An Open Letter to the Members of the Energy, Utilities and Technology Committee of the 126th Maine State Legislature:
Dear Senator Cleveland, Representative Hobbins and Esteemed Members of the EUT Committee,
Do you have the right to have input in zoning changes within
your community?
If you live in one of Maine’s 433 organized municipalities,
you do.
If you live in an Unorganized Territory that was NOT
included in the Expedited Permitting Area, you do.
If you live in a Plantation that adopted LURC’s
Comprehensive Land Use Plan as your own zoning ordinance – whether inside or
outside the EPA – you do.
But if you are one of the less than 1% of Maine residents
who were unfortunate enough to live in an Unorganized Territory with terrain
coveted by the wind industry and not protected by State Law, you lost your
rights in 2008.
Do you enjoy more rights than we do? If you still have the right to ‘have a say’

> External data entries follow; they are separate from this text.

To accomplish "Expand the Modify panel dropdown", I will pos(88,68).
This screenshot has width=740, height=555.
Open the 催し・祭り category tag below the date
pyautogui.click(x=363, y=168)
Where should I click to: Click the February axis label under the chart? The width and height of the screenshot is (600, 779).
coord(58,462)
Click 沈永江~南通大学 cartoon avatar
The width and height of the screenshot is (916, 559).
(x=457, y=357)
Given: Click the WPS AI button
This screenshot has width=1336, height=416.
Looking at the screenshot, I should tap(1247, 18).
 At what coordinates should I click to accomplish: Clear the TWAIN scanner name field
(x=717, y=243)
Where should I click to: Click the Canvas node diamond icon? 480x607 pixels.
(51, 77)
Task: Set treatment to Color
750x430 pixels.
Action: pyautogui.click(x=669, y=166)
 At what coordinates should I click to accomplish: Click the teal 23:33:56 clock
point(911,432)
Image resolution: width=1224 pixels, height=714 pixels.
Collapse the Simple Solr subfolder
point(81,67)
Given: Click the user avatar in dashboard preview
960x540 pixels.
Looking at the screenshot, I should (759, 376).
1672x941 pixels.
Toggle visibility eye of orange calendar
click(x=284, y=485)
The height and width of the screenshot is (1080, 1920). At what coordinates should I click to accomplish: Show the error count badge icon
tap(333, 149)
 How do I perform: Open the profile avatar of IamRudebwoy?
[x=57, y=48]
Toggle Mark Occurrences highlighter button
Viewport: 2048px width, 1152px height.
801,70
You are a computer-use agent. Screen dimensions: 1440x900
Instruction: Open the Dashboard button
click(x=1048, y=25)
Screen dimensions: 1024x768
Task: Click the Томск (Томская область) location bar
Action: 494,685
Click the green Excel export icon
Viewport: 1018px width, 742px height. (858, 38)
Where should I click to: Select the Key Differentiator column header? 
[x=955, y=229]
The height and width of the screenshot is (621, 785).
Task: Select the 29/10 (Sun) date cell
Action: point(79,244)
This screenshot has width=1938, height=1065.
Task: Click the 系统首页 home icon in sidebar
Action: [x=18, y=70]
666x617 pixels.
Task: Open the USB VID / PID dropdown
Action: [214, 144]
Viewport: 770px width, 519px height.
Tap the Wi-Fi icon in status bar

on how your community is zoned, the answer is ‘yes’. If the answer is ‘yes’, then you surely will
support LD616 – the request of five communities (Lexington, Concord and Carrying Place Townships and Pleasant Ridge and Highland Plantations) to have equal rights restored
to us. If the answer is ‘yes’ but you
intend to vote ‘no’on LD616, then please tell the less-than-1% of Maine citizens why
you think you are more deserving than we are.
Please speak up. Look us in the
eye. And tell us why we were (are) deemed
second-class citizens.
Isn’t it time to do what’s right? This decision should be an easy one to
make. Please don’t allow corporate
lobbyists to cloud the issue. No matter what they say, passage of LD616 will
not disallow their projects. It will
simply give rural Maine citizens the same rights to self-governance enjoyed by
each member of your Committee -- the Energy, Utilities and Technology
Committee -- as well as 99% of your constituents and fellow Mainers.
It’s time to stop stalling.
No more kicking this proverbial can down the road. We’re Mainers and Americans and we’re asking
you to do the ethical thing. Integrity
and fairness call for a unanimous “Ought to Pass”.